At the beginning of every one of Lee Child's novels about Jack Reacher, Reacher finds himself in a situation any of the rest of us are unlikely to experience. Just as well, since we probably wouldn't be able to handle things the way Reacher does. This time around he's on a subway in New York City with a woman who exhibits all the characteristics of a suicide bomber. What are those, exactly? Don't worry. Reacher will tell you.
That's a problem for me with these books, by the way. Reacher (this one's in the first person, though not all of them are) or Child goes into more detail than I think is necessary for the story. No wonder the book's so long. For example, we find out all about the subway car Reacher is riding. When someone fires a pistol, we're going to learn everything about that pistol. And speaking of everything, that's what Reacher knows. Everything. He's never forgotten anything he's ever heard or read, though when he has time to read is something I wonder about.
But I digress. Reacher's wrong about the suicide bomber, but there's a suicide, all right. And then things get complicated. Why did this woman kill herself? Why, suddenly, are all kinds of shady characters trying to keep Reacher from finding out? Who's the beautiful woman who has an interest?
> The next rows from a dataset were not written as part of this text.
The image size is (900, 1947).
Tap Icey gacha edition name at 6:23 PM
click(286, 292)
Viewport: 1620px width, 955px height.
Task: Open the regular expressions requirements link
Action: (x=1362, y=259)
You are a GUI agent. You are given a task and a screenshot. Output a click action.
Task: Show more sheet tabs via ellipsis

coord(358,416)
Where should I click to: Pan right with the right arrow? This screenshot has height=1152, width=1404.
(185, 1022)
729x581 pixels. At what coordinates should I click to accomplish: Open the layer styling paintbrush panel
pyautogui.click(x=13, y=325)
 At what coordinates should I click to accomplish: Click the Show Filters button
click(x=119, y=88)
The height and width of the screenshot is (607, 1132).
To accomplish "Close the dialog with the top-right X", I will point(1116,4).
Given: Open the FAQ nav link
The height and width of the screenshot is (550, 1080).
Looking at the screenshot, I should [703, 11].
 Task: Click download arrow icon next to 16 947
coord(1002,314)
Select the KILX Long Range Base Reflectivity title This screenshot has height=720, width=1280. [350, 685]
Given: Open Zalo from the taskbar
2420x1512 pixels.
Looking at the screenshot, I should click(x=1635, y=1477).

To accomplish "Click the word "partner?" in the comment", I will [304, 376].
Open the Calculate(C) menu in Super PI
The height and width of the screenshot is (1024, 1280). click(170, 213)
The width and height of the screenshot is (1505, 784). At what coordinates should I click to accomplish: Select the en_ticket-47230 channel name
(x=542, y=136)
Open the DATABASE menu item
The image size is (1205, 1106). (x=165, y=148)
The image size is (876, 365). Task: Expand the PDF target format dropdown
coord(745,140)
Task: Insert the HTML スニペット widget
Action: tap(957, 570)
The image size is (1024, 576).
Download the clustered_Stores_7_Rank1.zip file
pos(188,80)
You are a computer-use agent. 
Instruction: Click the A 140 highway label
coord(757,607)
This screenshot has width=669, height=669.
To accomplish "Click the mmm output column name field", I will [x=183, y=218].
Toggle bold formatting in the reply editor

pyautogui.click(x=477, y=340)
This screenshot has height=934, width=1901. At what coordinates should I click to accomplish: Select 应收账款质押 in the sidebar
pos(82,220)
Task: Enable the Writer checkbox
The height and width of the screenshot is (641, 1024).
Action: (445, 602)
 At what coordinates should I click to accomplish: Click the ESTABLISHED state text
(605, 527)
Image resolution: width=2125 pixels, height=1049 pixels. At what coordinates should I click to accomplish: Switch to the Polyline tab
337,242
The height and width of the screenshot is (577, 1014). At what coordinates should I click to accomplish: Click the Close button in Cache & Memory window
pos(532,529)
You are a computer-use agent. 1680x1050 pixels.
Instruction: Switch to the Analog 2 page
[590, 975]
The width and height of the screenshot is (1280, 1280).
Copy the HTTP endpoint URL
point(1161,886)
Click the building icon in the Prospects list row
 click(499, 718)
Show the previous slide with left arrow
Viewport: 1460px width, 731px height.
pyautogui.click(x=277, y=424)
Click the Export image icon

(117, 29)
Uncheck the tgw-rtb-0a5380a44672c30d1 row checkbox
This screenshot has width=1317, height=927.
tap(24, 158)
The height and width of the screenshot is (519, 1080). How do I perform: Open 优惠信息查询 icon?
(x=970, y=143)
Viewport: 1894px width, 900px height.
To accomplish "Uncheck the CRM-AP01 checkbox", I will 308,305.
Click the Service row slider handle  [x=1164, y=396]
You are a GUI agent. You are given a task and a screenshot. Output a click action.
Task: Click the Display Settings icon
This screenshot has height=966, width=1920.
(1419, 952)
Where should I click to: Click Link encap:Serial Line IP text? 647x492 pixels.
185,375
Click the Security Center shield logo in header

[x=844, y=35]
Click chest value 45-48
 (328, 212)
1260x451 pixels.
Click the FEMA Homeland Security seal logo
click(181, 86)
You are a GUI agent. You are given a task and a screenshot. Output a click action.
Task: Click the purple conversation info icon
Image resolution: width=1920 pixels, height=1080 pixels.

It's all very complicated, and there's a McGuffin of sorts. I have a problem with the McGuffin, but that's just me, I think. It won't bother anyone else with a bit more knowledge about certain things than I have.
This book's already a huge bestseller, and it doesn't need me to recommend it. I enjoyed it, but I do think it was too long and a bit padded. If you're a Reacher fan, you already have it on order.